LOS RENGLONES TORCIDOS DE DIOS (I)
Torcuato Luca de Tena
“La verdadera locura quizá no sea otra cosa que la sabiduría misma que, cansada de descubrir las vergüenzas del mundo, ha tomado la inteligente resolución de volverse loca.” Enrique Heine
“¿Le agrada el silencio? ¿Le agrada la soledad?”
Para ambas cuestiones mi respuesta es afirmativa. En el grado que veamos necesario, soledad y silencio, dotan al ser humano de tiempo y ausencia de influencias para determinar grandes cuestiones personales. Creo, al igual que muchas personas, las grandes determinaciones futuras, existenciales y/o personales son debatidas en la mente de cada uno antes de ser expuestas a impresiones o valoraciones externas.
El ser humano necesita consenso externo ante cualquier acto decisorio para el resto de su existencia. No obstante, antes de demandar una reafirmación de nuestro punto de vista debemos tener claro en primera persona cual es ese pensamiento. De lo contrario, con un planteamiento posterior acerca de la decisión dudada, soledad y silencio son meramente tiempos para retoques superficiales de la decisión conjunta. Así pues, antes de exponer decisiones al resto de personas que conforman el entorno más preciado, debatan ustedes mismos que es lo que precisan para su óptimo futuro personal. En caso de estar errando, será reflejado por el rechazo mayoritario en nuestro entorno, a través de argumentos variopintos y sus formas potenciales de concebir la vida humana.

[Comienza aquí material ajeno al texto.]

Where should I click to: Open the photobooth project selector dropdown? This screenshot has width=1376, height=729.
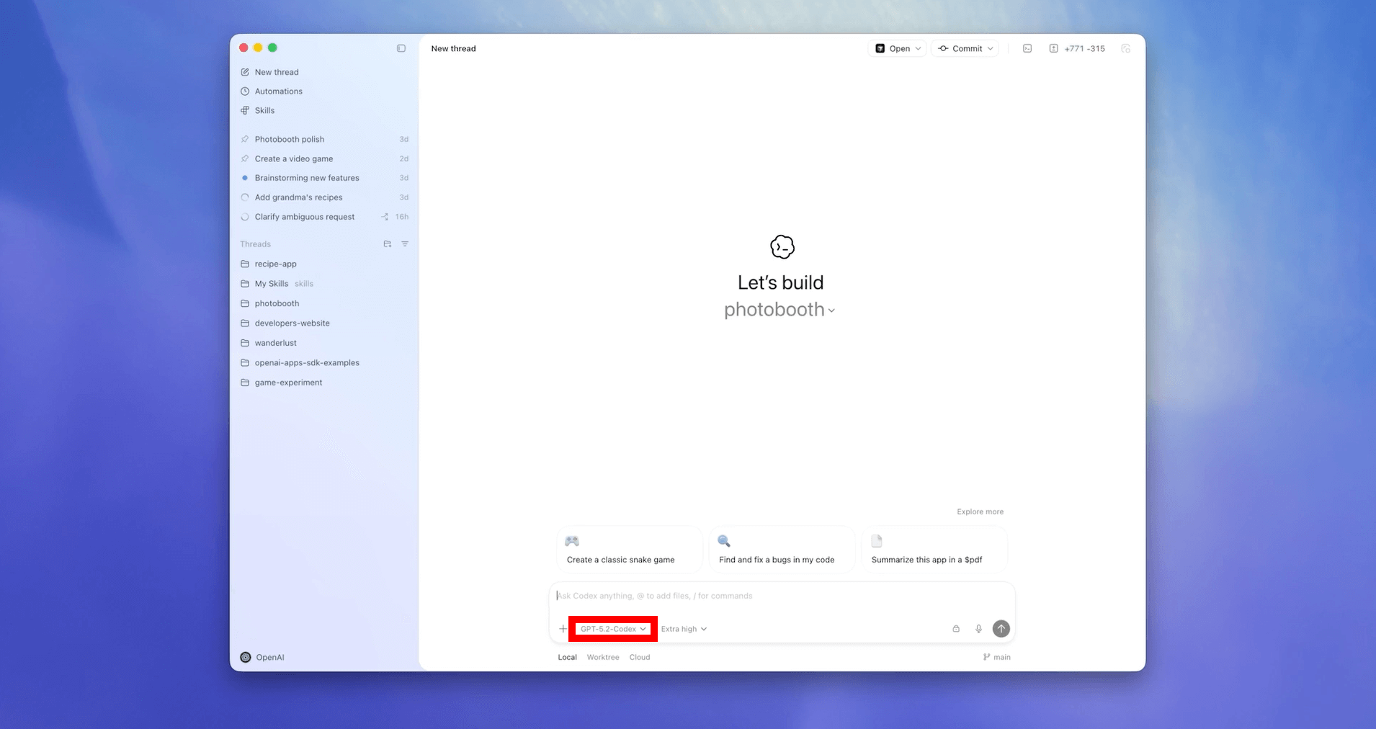click(779, 310)
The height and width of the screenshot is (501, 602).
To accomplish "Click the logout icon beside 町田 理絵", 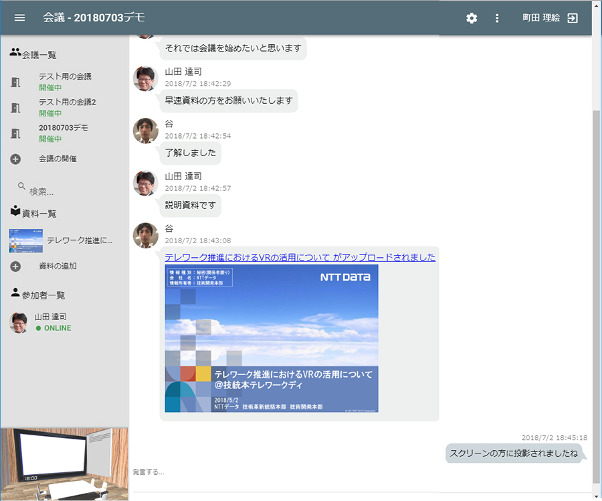I will click(x=573, y=18).
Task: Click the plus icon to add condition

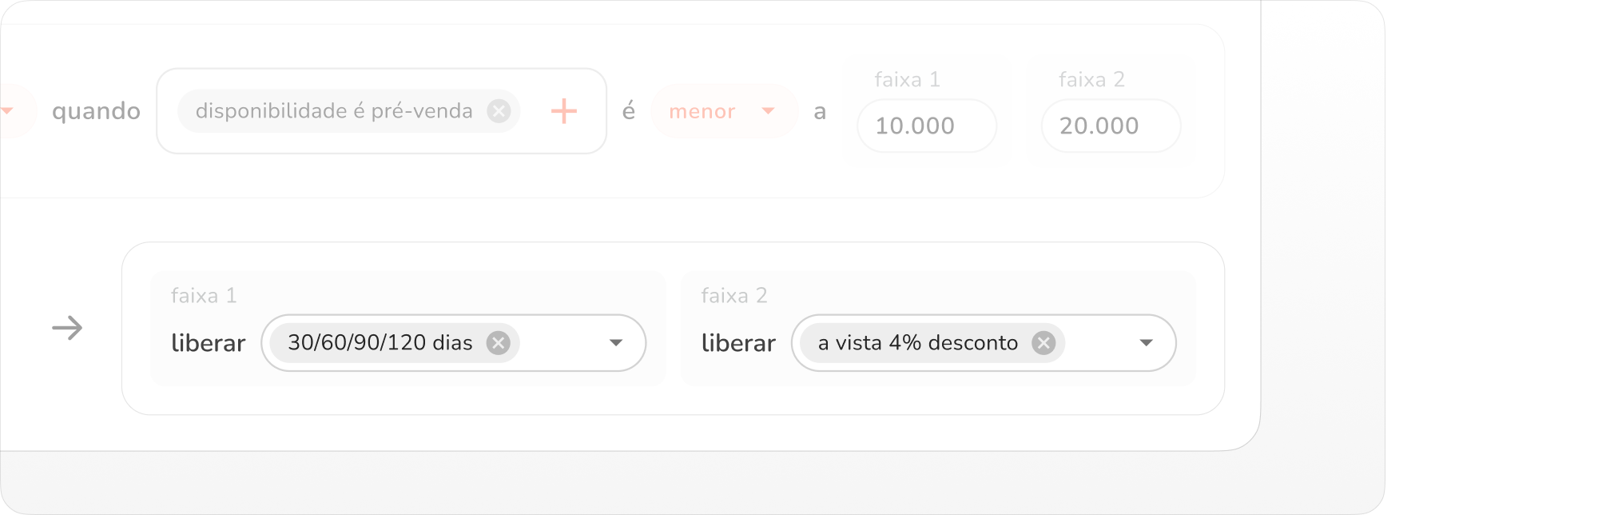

Durante varios años he considerado que el silencio de la soledad era agónico y asfixiante, así como un mero reflejo de distanciamiento social, intrínseco al individuo y de carácter voluntario. Por el contrario, hoy agradezco los minutos que consumí mientras el inocuo paso de agua por la Foz de Lumbier retrató con su reflejo la silueta de aquel muchacho en que soñé convertirme. Todo gracias al silencio, a la soledad que pude encontrar en dicho paraje natural.
Al igual que la protagonista, esas sensaciones me hicieron visitar ese lugar quincenalmente durante meses. El conflicto moral, racional y sustancial levitaba lejos de mis metas personales, siendo retomado en cada ocasión al regresar a Pamplona. La impotencia al no poder evitar reubicarme en mi vida hizo que llegara a la conclusión de que saliendo del entorno generador de mi malestar, este no reaparecería a cada vuelta a casa. Cambio de coordenadas, giro de 180º, dirección al pueblo, cual Alicia Gould en “Los renglones torcidos de Dios”, en busca de emociones vivas y prosperas, vetando el destino conflictivo.